**Task item:**
A faithful retyping of every entry below is wanted, with images left out.

**Source material:**
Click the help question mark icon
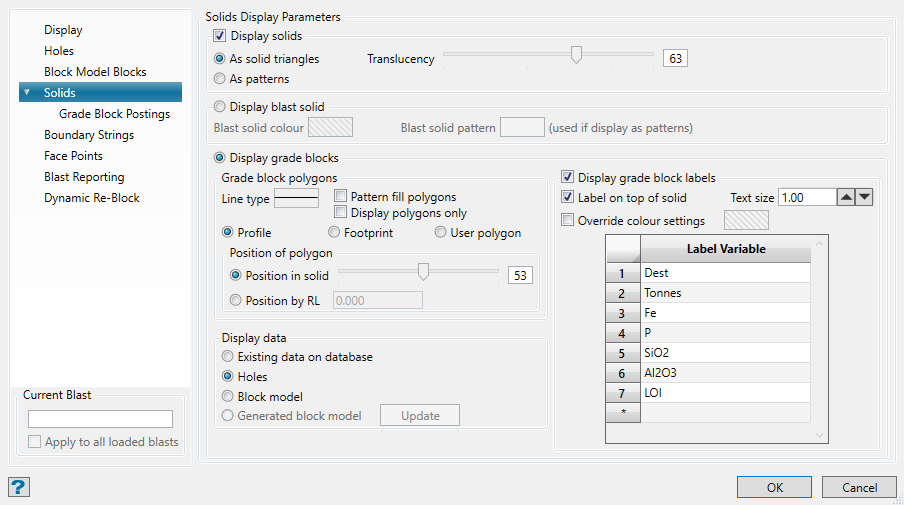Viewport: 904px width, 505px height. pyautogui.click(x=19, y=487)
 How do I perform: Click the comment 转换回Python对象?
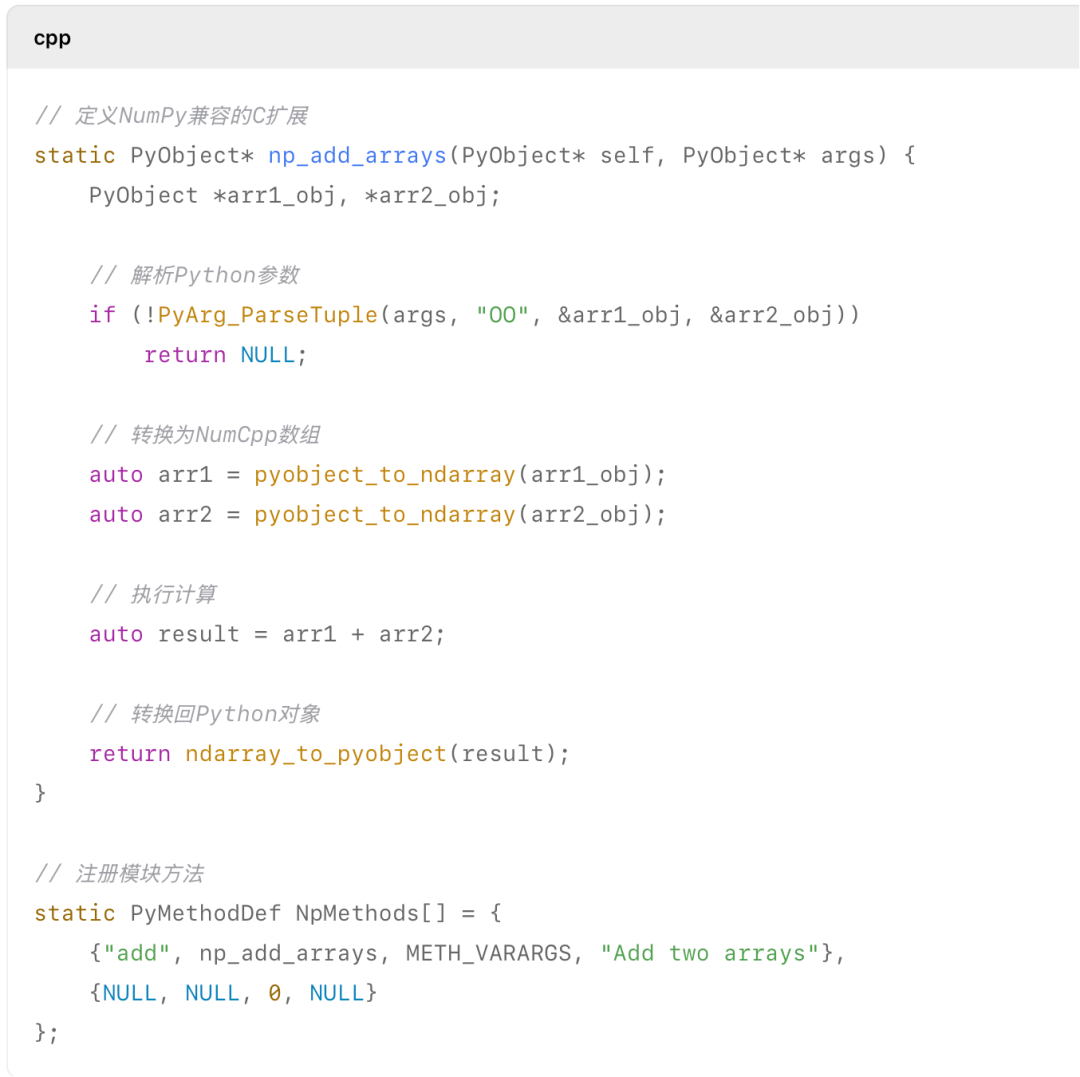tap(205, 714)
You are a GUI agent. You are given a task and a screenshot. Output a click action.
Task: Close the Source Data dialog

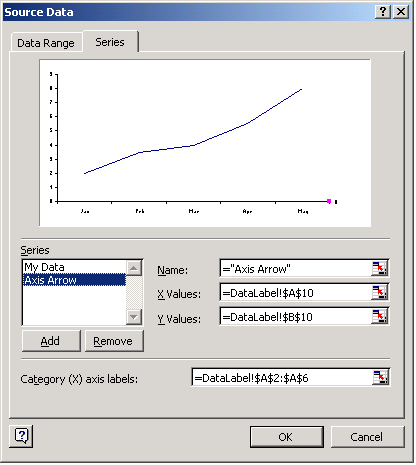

**Task output:**
Click the help question mark icon
Viewport: 904px width, 505px height. pyautogui.click(x=19, y=487)
 How do I perform: Click the comment 转换回Python对象?
tap(205, 714)
You are a GUI agent. You are given a task and a screenshot. Output a click action.
Task: Close the Source Data dialog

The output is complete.